Projeto recebeu apenas votos contrários dos deputados Felipe Camozzato e Guilherme Pasin
A Assembleia Legislativa aprovou, em sessão extraordinária realizada na tarde desta terça-feira, 19, o reajuste de 5,35% para as cinco faixas que compõem o piso salarial regional. O PL 160/2026, do Poder Executivo, recebeu 41 votos favoráveis e apenas dois contrários, do deputado Felipe Camozzato (Novo) e do deputado Guilherme Pasin (PP).
O índice concedido pelo governo gaúcho equivale à recomposição integral da inflação do período medida pelo INPC acrescida, pela primeira vez, da variação real do Produto Interno Bruto do Rio Grande do Sul.

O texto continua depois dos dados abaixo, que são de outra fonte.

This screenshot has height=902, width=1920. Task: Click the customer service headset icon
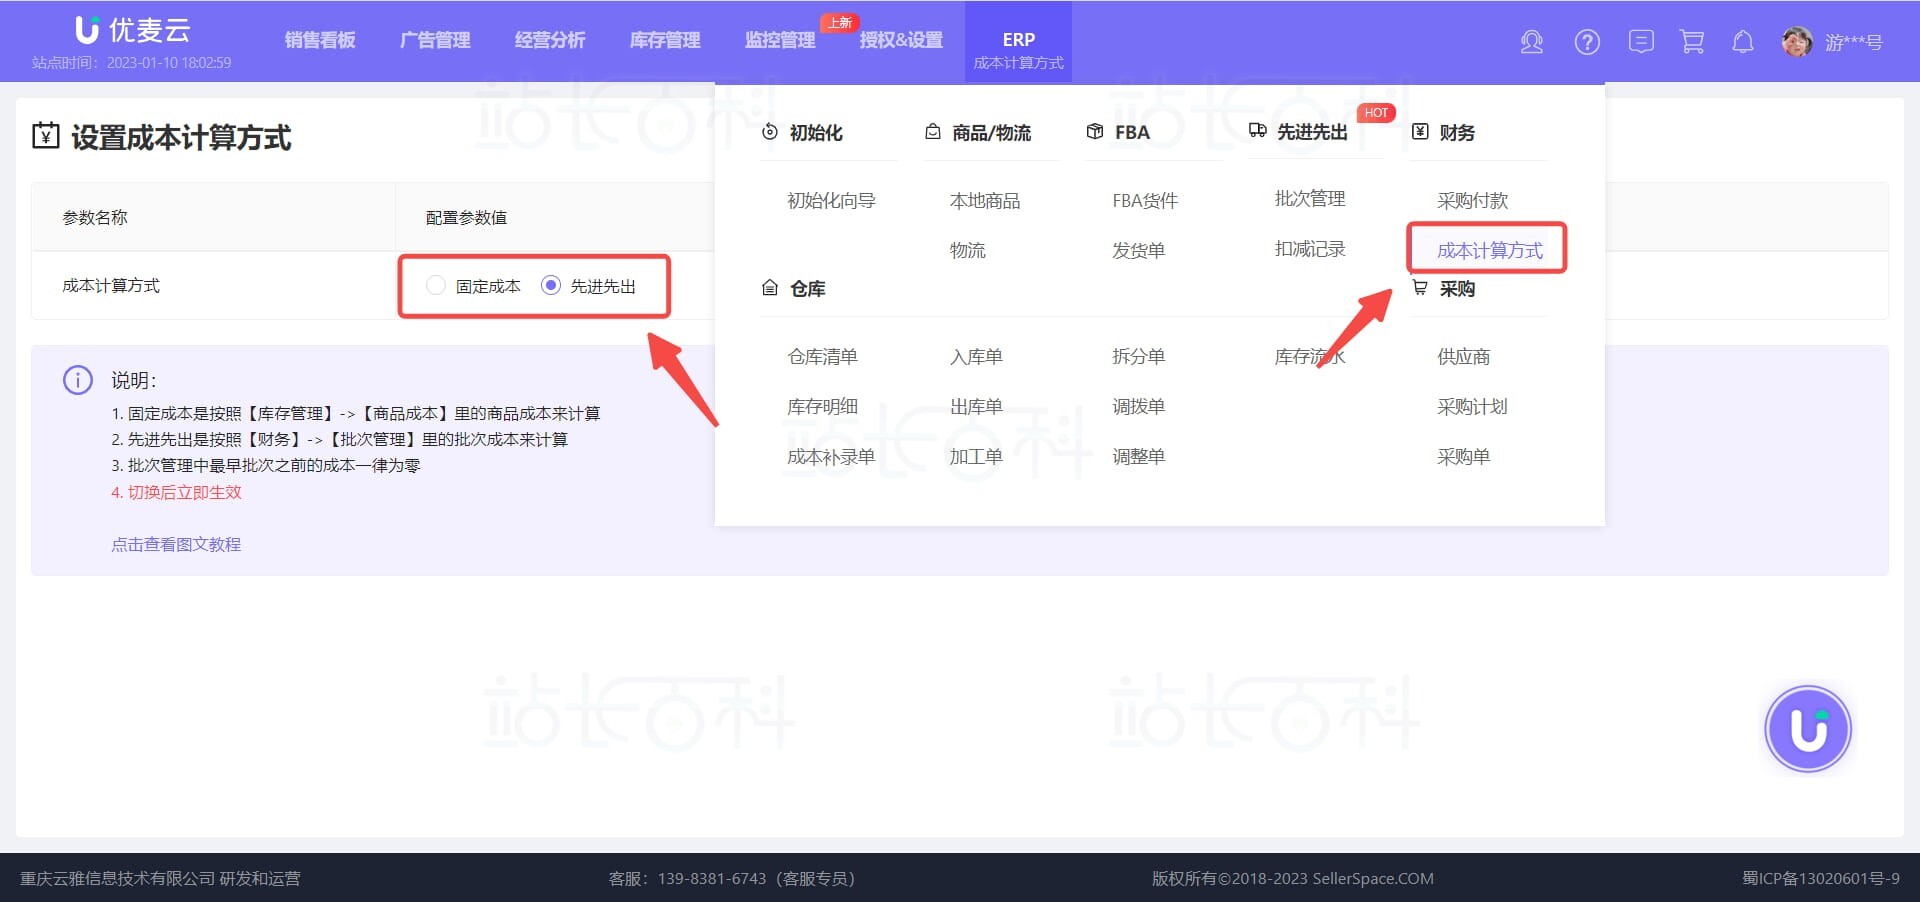point(1531,42)
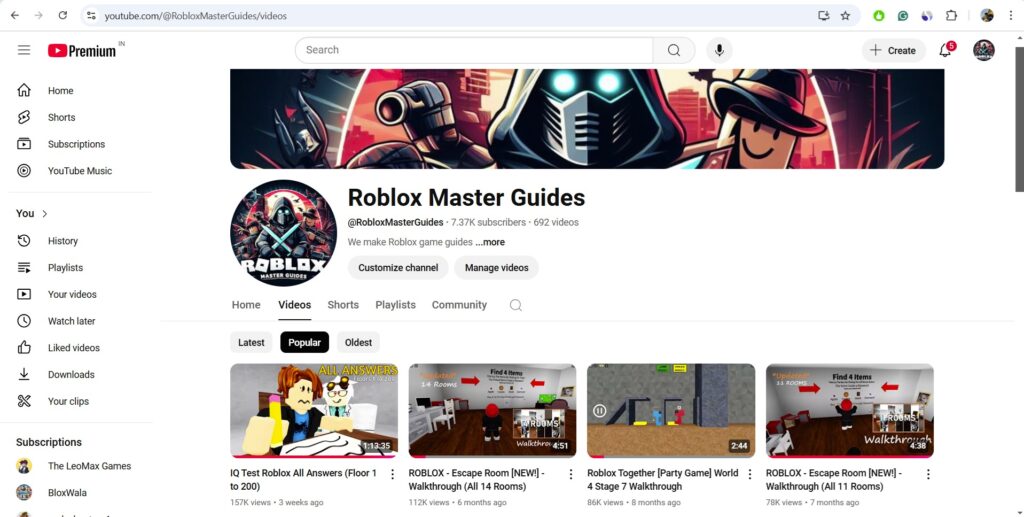The height and width of the screenshot is (517, 1024).
Task: Click the Customize channel button
Action: (398, 268)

A metodologia usada para a definição do percentual é a mesma que vem sendo utilizada pelo governo federal para atualização do salário mínimo nacional e atende a uma reivindicação do movimento sindical. Com a aprovação, a menor faixa passará a ser de R$ 1.884,75 e a maior de R$ 2.388,50. As intermediárias serão de R$ 1.928,15, R$ 1.971,89 e R$ 2.049,76, a partir de 1º de maio.
Ao anunciar o voto contrário à matéria, Felipe Camozzato argumentou que países desenvolvidos “não trabalham com a lógica de pisos regionais” e que o Rio Grande do Sul, por adotar o mecanismo, foi um dos estados brasileiros que menos criou empregos com carteira assinada no último período. “O piso regional é puro populismo econômico, pois não se aumenta salário por decreto, mas com crescimento econômico e com aumento de produtividade”, apontou.

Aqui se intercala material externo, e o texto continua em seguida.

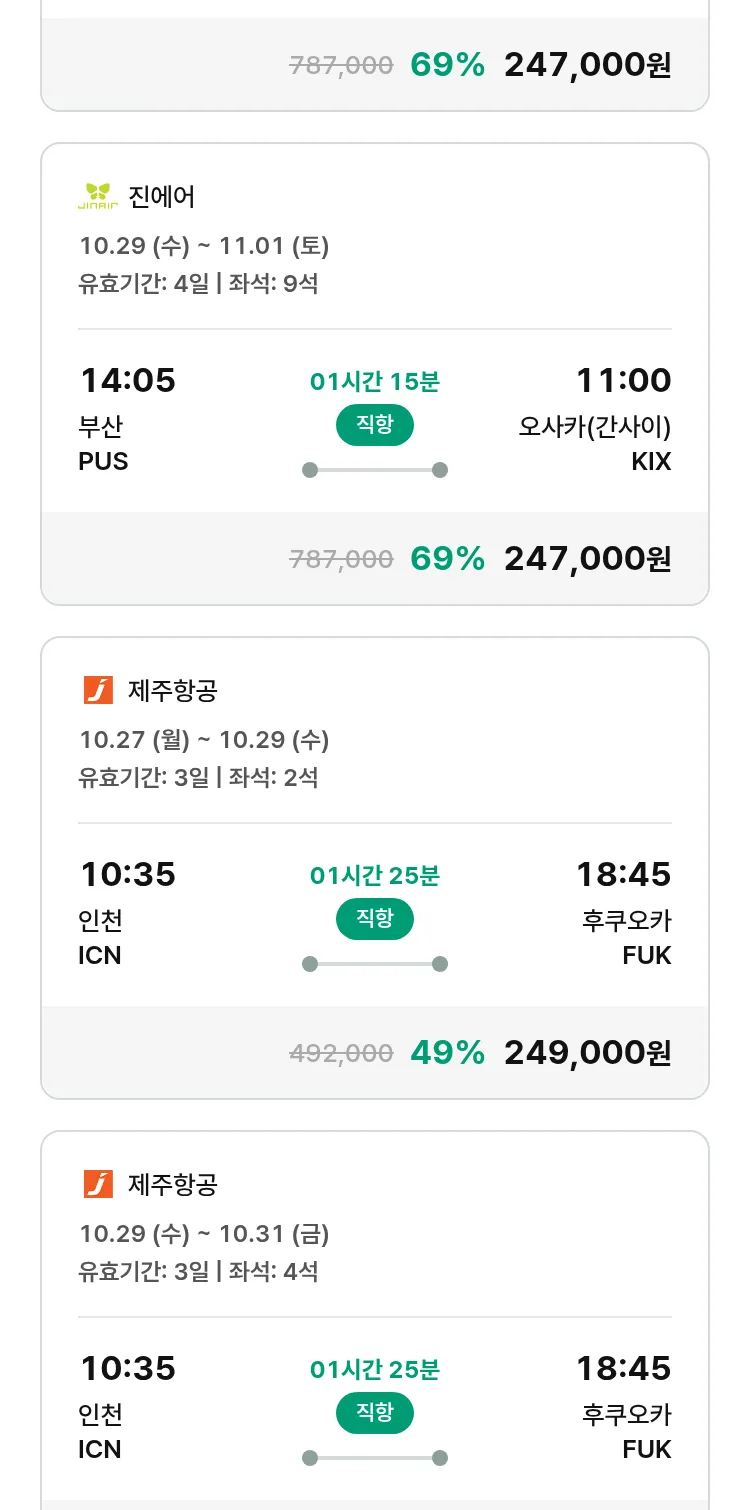The image size is (750, 1510).
Task: Click the 14:05 Busan departure time
Action: [128, 381]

Ao projeto foram apresentadas quatro emendas, todas de autoria do líder da bancada do PT, deputado Miguel Rossetto. As alterações, no entanto, não chegaram a ser apreciadas por conta da aprovação de um requerimento de preferência do líder do governo, deputado Frederico Antunes (PSD), para o texto da matéria.
A principal emenda assinada pelo líder petista ampliava o percentual de reajuste para 9,21% ao alterar a fórmula de cálculo adotada pelo governo e utilizar a variação do PIB de 2024 (4,09%) em vez do índice relativo a 2023, como foi feito pelo Poder Executivo. Apesar de propor a correção, Rosseto admitiu na tribuna que a inclusão do crescimento do PIB no cálculo de reajuste representa um avanço construído por lideranças políticas e sindicais, que irá beneficiar mais de um milhão de gaúchos que não são protegidos por convenções coletivas de trabalho.
A deputada Luciana Genro (PSOL) afirmou que o governo do estado precisa explicar por que resolveu utilizar o crescimento do PIB de 2023, subtraindo valores dos trabalhadores. “Confesso que me surpreendi na reunião de líderes com o fato de alguns deputados não terem, como sempre fazem, reclamado do reajuste. Agora, com a emenda apresentada pelo PT, entendo o motivo”, revelou.